**Data for analysis**
═══

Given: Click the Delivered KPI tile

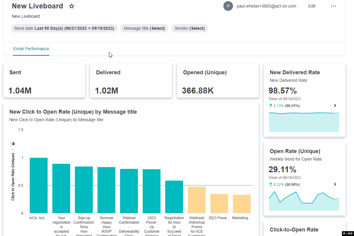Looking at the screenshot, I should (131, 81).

═══

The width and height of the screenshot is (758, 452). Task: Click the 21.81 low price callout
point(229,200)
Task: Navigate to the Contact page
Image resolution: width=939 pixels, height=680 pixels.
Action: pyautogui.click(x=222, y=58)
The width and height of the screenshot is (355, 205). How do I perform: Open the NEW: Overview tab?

═══

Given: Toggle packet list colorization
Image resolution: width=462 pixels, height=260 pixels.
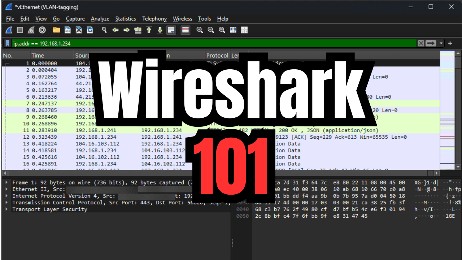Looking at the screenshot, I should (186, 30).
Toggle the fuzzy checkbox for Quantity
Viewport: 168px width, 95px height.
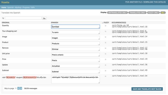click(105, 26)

═══

**The problem**
From the records above, reproduce exactly the lines from the one with "Task: Navigate to the Contact page" to the one with "The width and height of the screenshot is (355, 205).", both included, and no others.

**Answer box**
Task: Navigate to the Contact page
Image resolution: width=939 pixels, height=680 pixels.
Action: pyautogui.click(x=222, y=58)
The width and height of the screenshot is (355, 205). How do I perform: Open the NEW: Overview tab?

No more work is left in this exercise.